Arnulfo Valentierra

Personal information
- Full name: Arnulfo Valentierra Cuero
- Date of birth: 16 August 1974 (age 50)
- Place of birth: Barranquilla, Colombia
- Height: 1.78 m (5 ft 10 in)
- Position(s): Midfielder

Senior career*
- Years: Team / Apps / (Gls)
- 1995–2002: Once Caldas / 178 / (50)
- 2002: América de Cali / 20 / (2)
- 2003: Once Caldas / 42 / (18)
- 2003: Al-Wahda (UAE)
- 2004: Al-Ittihad (UAE)
- 2005: Cienciano / 13 / (3)
- 2005–2007: Once Caldas / 72 / (19)
- 2007: Peñarol / 7 / (1)
- 2008: Bolívar / 39 / (14)
- 2009: Unión Magdalena / 10 / (3)
- 2010: Aurora / 32 / (6)
- 2011: Once Caldas / 15 / (1)

International career
- 1999–2004: Colombia / 11 / (1)

= Arnulfo Valentierra =

Colombian footballer (born 1974)

 Arnulfo Valentierra Cuero (born 16 August 1974) is a retired Colombian footballer.

==Club career==
Valentierra began his professional career with Once Caldas.

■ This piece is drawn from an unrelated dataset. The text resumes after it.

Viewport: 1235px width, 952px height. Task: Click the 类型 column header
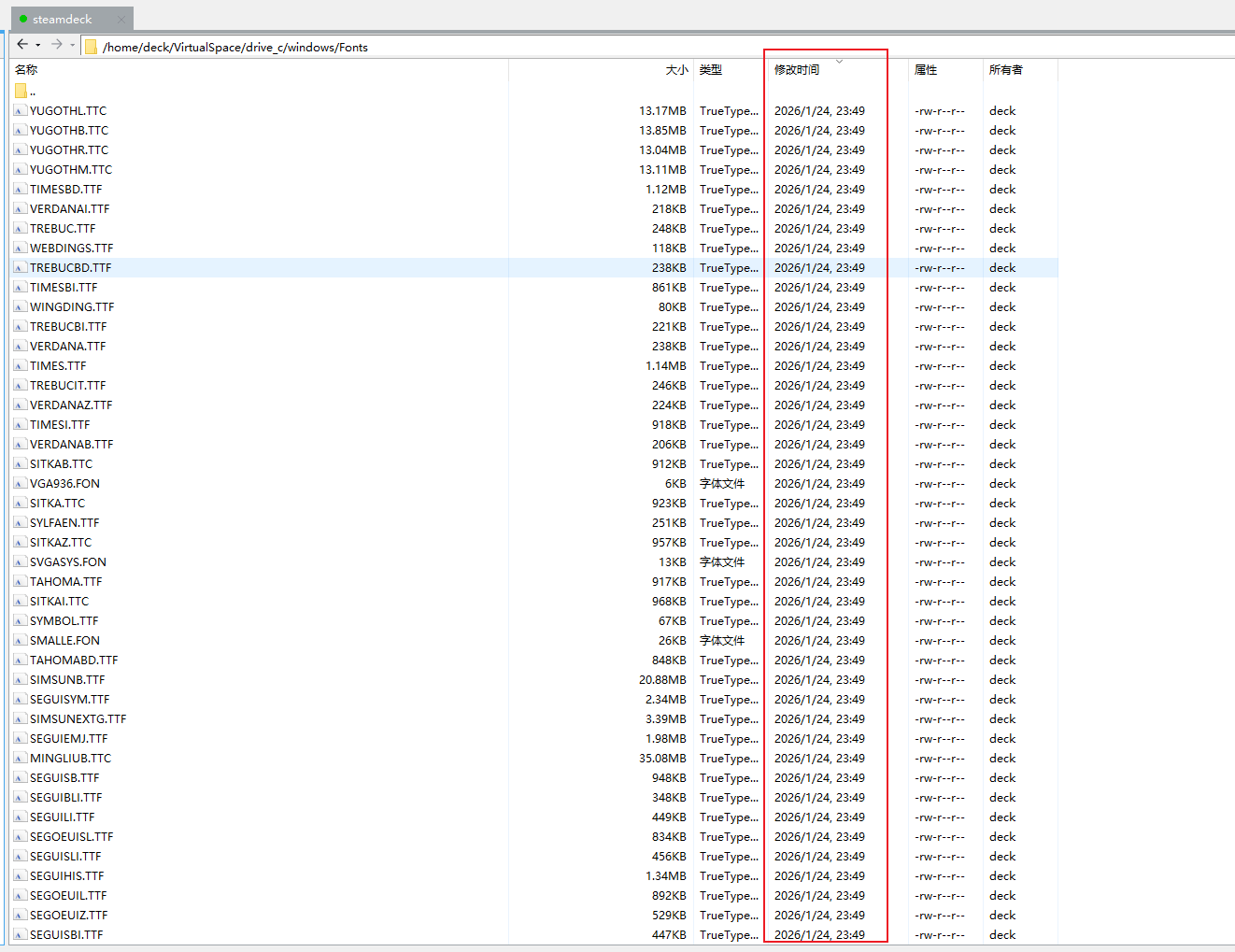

In 2002, he was loaned to popular club América de Cali, but he remained with the diablos rojos only for six months, and moved back to Once Caldas prior to the start of the 2003 season. Then he relocated to the UAE where he played for local clubs Al-Wahda and Al-Ittihad in 2003. In 2004 he returned to Colombia's side Once Caldas and was a key piece in the team's Copa Libertadores championship in 2004. Upon his return to South America in 2005, he signed for Peruvian team Cienciano del Cuzco before joining Once Caldas for the third time around. He also had spells with Peñarol in the Primera División Uruguaya, and later with club Bolívar of the Liga de Fútbol Profesional Boliviano.

==International career==
Valentierra has made 11 appearances for the senior Colombia national team, including four matches at the 2003 FIFA Confederations Cup.